══ Data listing ══
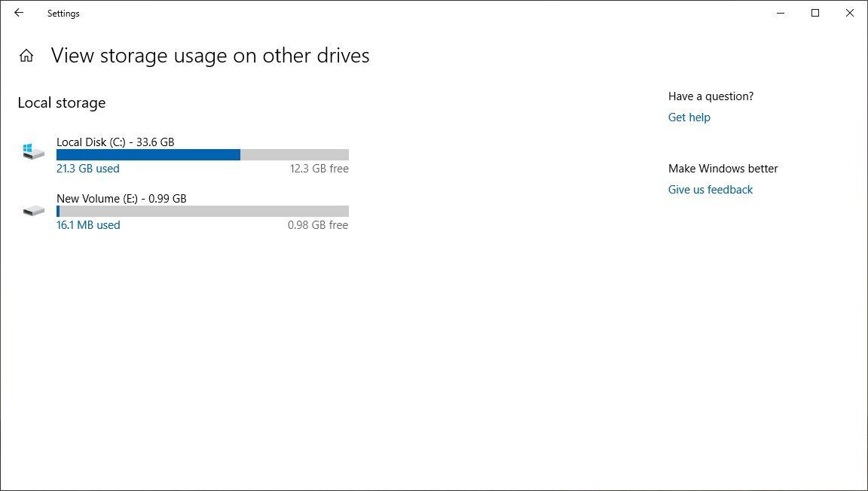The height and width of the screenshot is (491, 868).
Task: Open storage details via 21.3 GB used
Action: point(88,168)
═══
══ Data listing ══
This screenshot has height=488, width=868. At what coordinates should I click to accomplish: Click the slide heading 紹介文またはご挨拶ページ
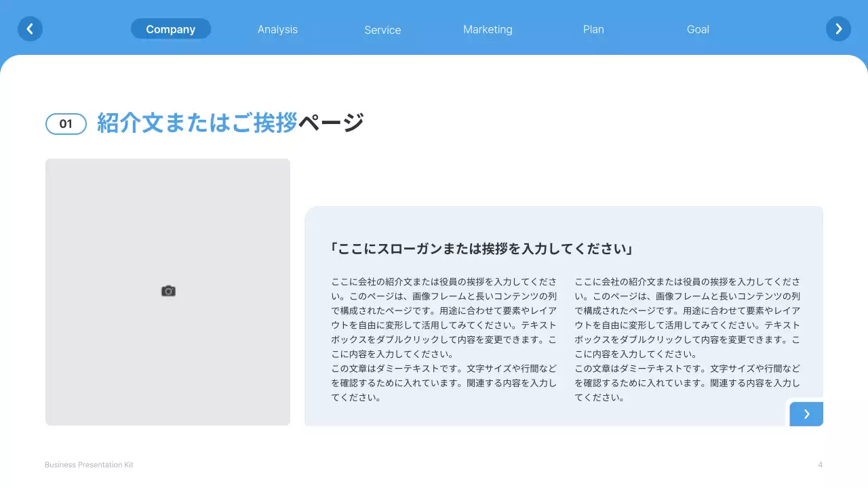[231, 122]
═══
══ Data listing ══
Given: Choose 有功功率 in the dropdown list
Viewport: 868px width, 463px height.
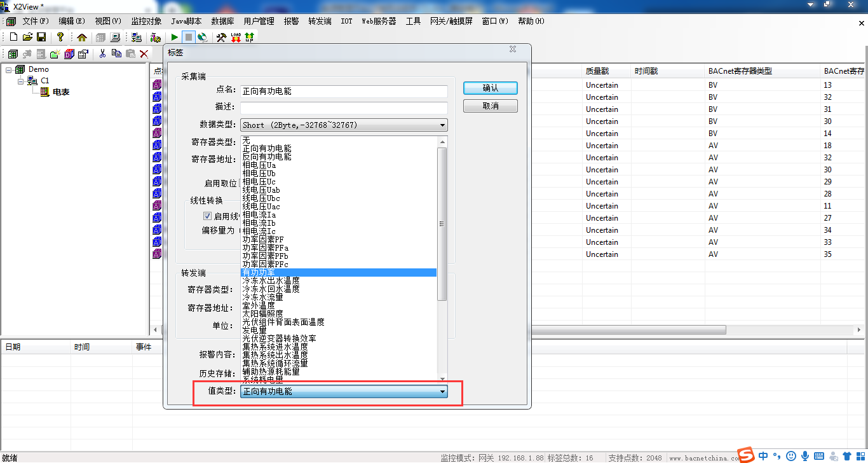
═══
Activity
Within the material above, copy exactly the lines from the line that holds "Given: Choose 有功功率 in the dropdown list" up to and including the line that holds "Viewport: 868px width, 463px height.".

Answer box
Given: Choose 有功功率 in the dropdown list
Viewport: 868px width, 463px height.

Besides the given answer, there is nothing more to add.